=== TASK PROMPT ===
Which lines run from the one containing "496x457 pixels." to the end of the material below? Copy them exactly, pictures excluded.

=== DATA FOR THE TASK ===
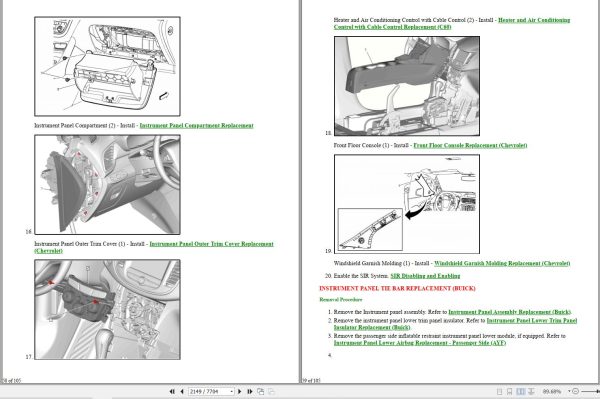The image size is (600, 399).
Task: Go to the first page button
Action: point(172,391)
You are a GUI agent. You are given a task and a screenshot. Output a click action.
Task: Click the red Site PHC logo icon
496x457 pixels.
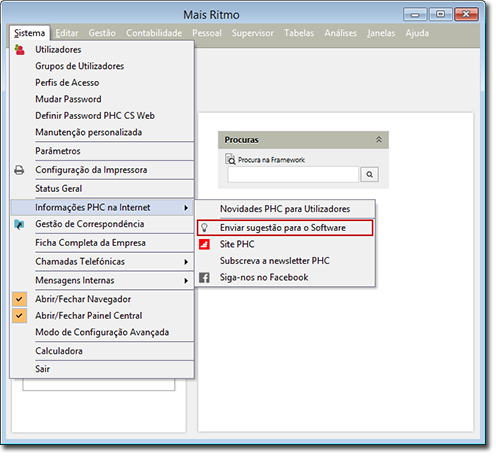(204, 244)
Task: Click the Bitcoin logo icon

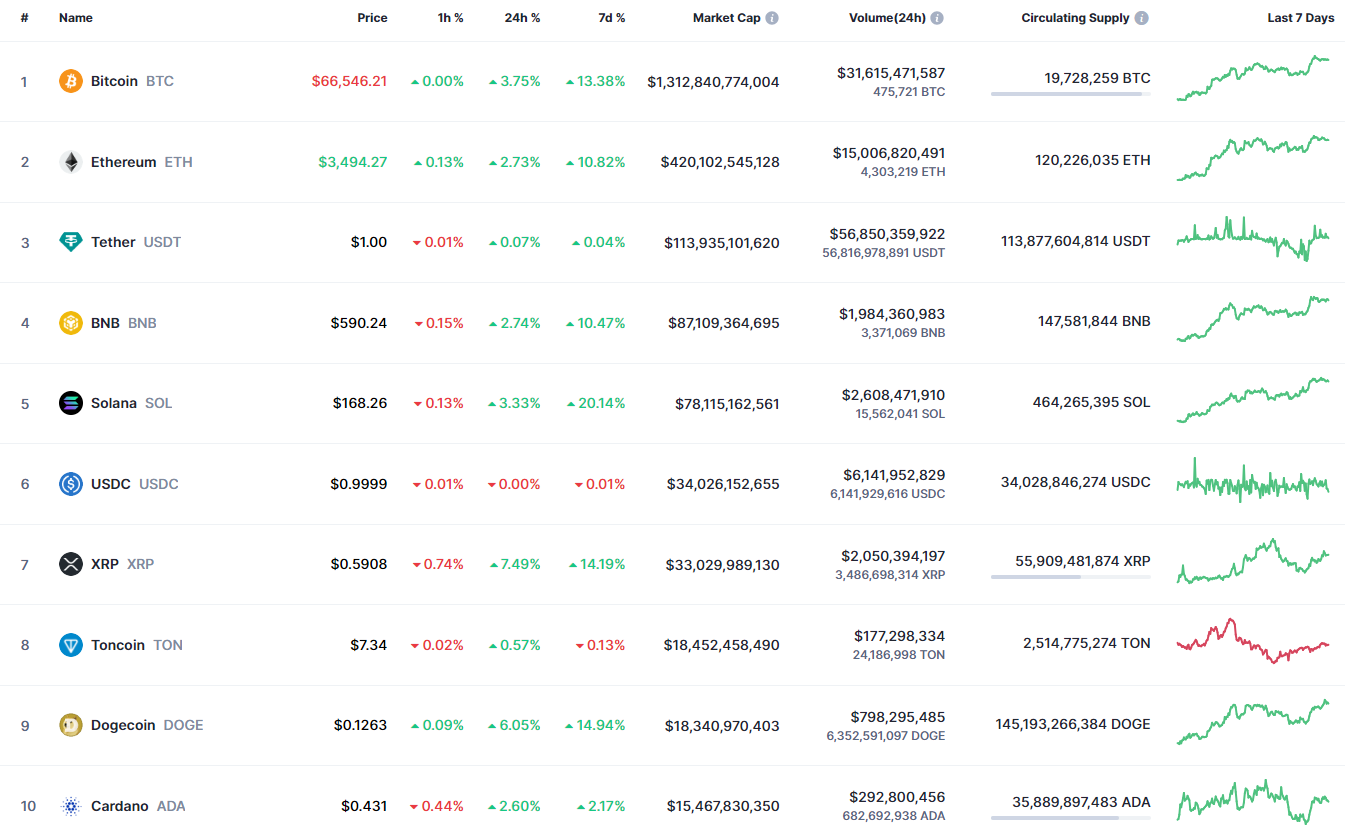Action: 70,81
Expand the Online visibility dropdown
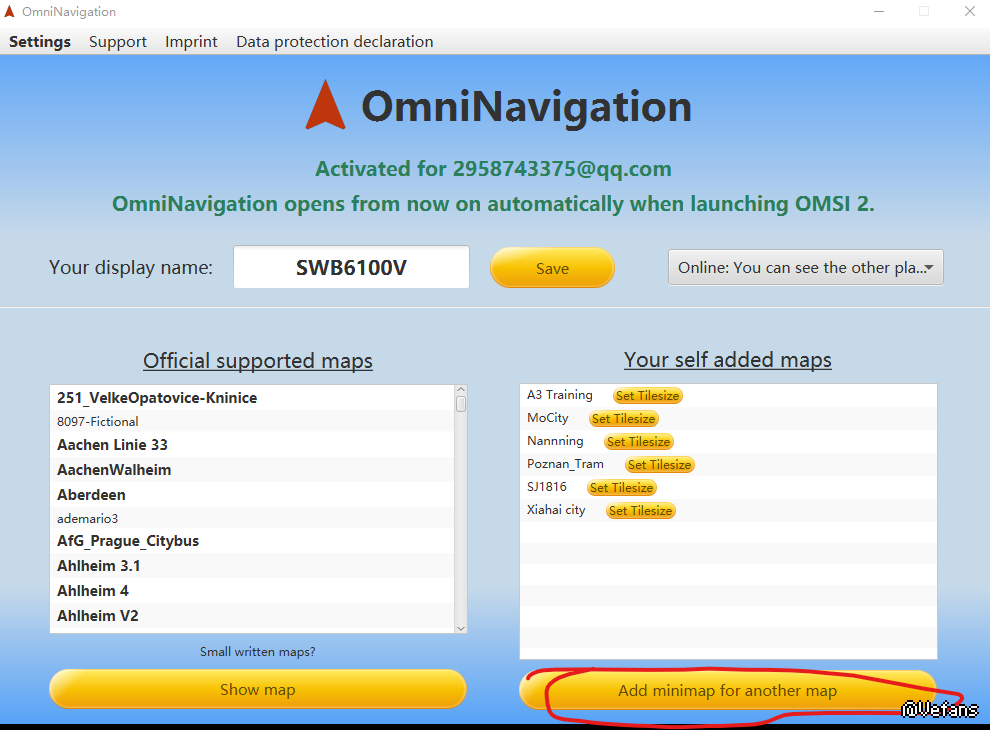Viewport: 990px width, 730px height. (x=805, y=268)
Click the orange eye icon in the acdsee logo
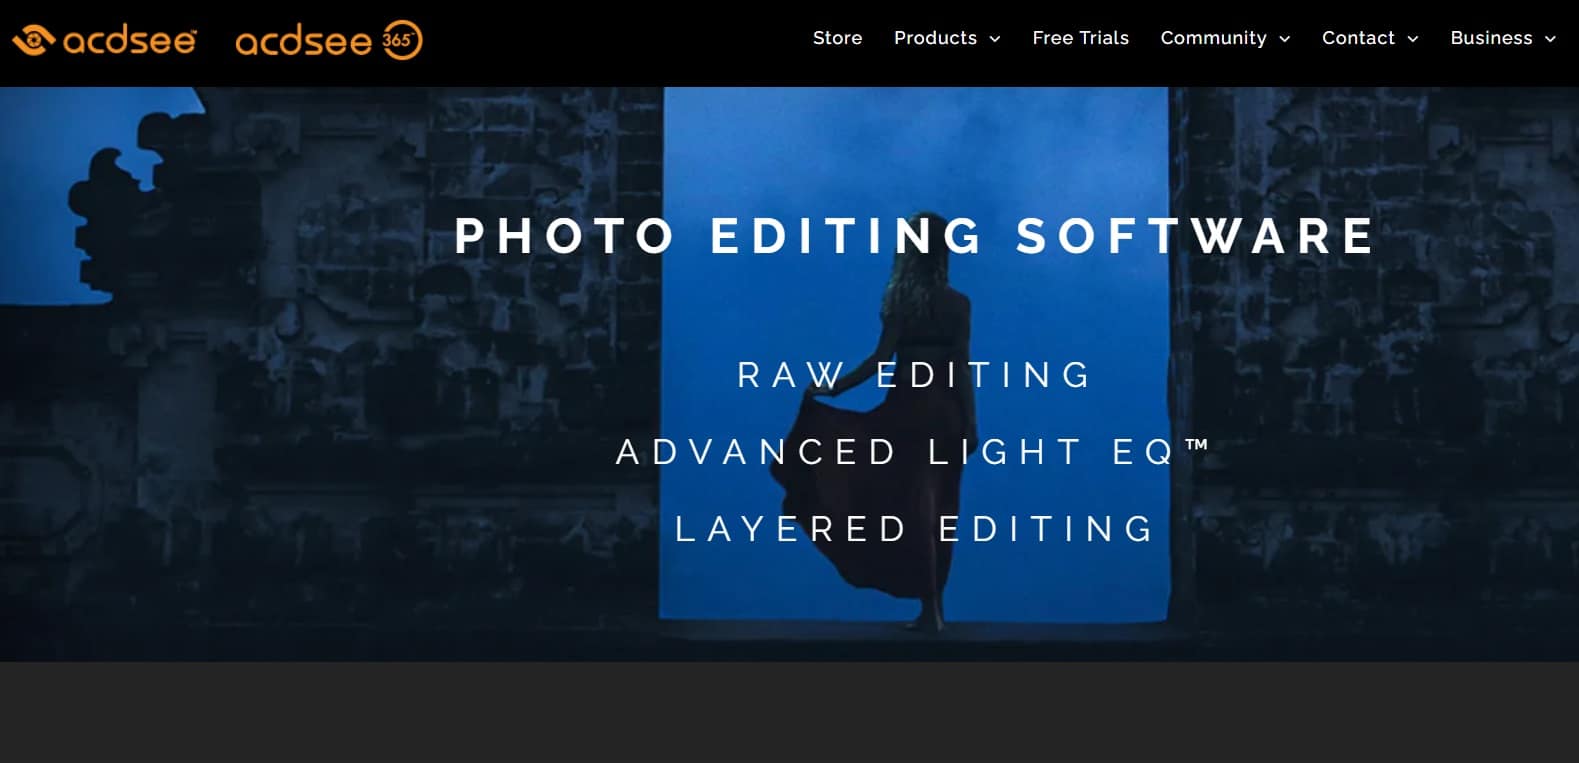The width and height of the screenshot is (1579, 763). click(33, 40)
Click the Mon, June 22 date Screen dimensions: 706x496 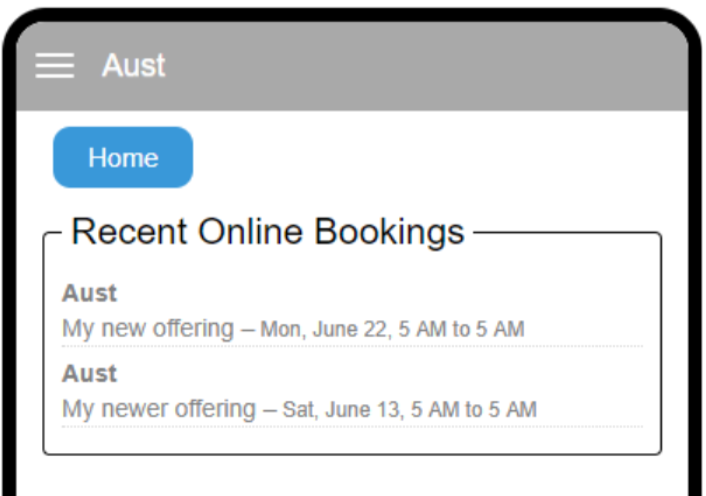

=== SOLUTION TO THE PROBLEM ===
496x457 pixels.
(204, 244)
Task: Click the Bitcoin logo icon

Action: 70,81
Expand the Online visibility dropdown
Viewport: 990px width, 730px height. (x=805, y=268)
Click the orange eye icon in the acdsee logo
The width and height of the screenshot is (1579, 763). click(33, 40)
Click the Mon, June 22 date Screen dimensions: 706x496 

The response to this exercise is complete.